Tintypes of Tin Cans by Jim Fealy
A tribute to industrial photography. Dedicated to Earl and Evelyn Jernigan.
Ugly Magic
OPENING THIS FRIDAY FEBRUARY 21ST from 5PM-9PM
The exhibition continues Saturday February 22nd, Thursday February 27th- Saturday March 1st from 3PM- 7PM.
UGLY MAGIC is a conjuring: the magical practice of cajoling imagery from the depths of one's psyche. In this way, Zimmerman's works can be seen as a shamanic-self healing, visionary and divining while reflecting the past. The artist walks within the liminal space of the waking and dreams, between the past and the future, and the real and unreal. Zimmerman often uses humor as his language of choice- making relatable what is often opaque within traditional art world presentation. Pop imagery is pulled from the artist's pantheon; utilizing visions with a horror-edged slant, personal notations and teen culture mashups.
The gallery will be filled with over 300 drawings and paintings; an imaginarium of exploration into the daily ritual of this talented artist's practice.

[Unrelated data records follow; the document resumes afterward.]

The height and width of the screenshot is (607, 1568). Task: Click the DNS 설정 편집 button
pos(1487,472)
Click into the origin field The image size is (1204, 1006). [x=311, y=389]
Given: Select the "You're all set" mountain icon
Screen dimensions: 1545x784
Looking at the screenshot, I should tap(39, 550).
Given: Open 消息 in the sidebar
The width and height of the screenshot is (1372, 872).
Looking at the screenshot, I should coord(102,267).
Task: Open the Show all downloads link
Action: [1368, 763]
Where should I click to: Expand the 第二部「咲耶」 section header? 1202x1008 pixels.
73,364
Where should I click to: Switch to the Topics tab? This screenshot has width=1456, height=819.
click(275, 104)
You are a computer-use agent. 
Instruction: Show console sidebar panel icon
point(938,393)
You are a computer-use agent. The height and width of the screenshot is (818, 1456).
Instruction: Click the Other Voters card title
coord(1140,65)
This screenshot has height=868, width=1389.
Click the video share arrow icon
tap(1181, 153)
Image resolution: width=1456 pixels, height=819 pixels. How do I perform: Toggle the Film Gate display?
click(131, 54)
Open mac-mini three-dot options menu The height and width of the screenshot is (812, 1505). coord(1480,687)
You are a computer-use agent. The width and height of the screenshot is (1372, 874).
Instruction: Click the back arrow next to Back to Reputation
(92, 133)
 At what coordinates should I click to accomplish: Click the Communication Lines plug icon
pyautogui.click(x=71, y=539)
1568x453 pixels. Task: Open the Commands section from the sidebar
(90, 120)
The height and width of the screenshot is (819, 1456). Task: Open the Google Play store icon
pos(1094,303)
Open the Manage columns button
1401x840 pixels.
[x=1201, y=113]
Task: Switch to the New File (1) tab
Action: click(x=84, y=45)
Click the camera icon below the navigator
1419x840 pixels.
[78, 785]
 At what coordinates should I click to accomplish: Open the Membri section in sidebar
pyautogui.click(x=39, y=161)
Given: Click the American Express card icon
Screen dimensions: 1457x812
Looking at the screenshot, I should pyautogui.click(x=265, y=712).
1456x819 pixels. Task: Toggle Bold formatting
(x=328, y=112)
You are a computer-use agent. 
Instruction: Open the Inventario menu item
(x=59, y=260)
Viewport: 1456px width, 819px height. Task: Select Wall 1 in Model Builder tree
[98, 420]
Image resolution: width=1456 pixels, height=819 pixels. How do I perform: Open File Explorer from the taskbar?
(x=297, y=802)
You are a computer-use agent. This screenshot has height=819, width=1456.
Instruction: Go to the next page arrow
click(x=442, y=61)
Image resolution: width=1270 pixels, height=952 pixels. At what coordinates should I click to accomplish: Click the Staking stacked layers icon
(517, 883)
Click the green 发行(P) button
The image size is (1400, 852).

Zimmerman will also be releasing the accompanying book UGLY MAGIC at the gallery Opening, with signed copies available, as well as copies of his previous book GBTR available for sale.
We hope you can join us for this very special exhibition.
To see more work by Aaron Zimmerman
https://www.instagram.com/aaronzeem/
And please follow 14BC@
https://www.instagram.com/14bcgallery/
Artist Statement
“Ugly Magic is an exhibition that brings into focus the stuff I manage to eke out when I am exhausted, fucked up, exasperated and my inner critic is getting the best of me. It celebrates about-faces, side quests, cringe worthy moments, aimless play, times of creative gestation when I have nothing in mind and just want to let it all come to me. The title Ugly Magic comes from a sentence in the John Darnielle ( @monsterhat ) novel Wolf in White Van. “The world is a place full of ugly magic.”
Started as a daily drawing practice in 2015, I’ve made over 600 drawings and paintings and counting in this vein. Around 300 pieces made over the course of the last 10 years will be on view at 14BC Gallery. They are grouped, sequenced and separated into sections in a way that made intuitive sense to me as I worked on them on and off for many years. There are threads that weave through all my previous bodies of work to this exhibition’s material. Dark, juvenile humor, the profane, horror film imagery, metal music inspired pictures, the Gothic, the scatological, abstraction, the pitfalls of masculinity, Appalachian pathos, comics, cartoons, death, a certain dare to be stupid attitude, etc.
If I may speak symbolically, I can say that I am using the divinatory instruments of drawing and painting to perform a taciturn seance that casts a visual hex powered by the witch’s cauldron of the self. And Ugly Magic is my Necronomicon.”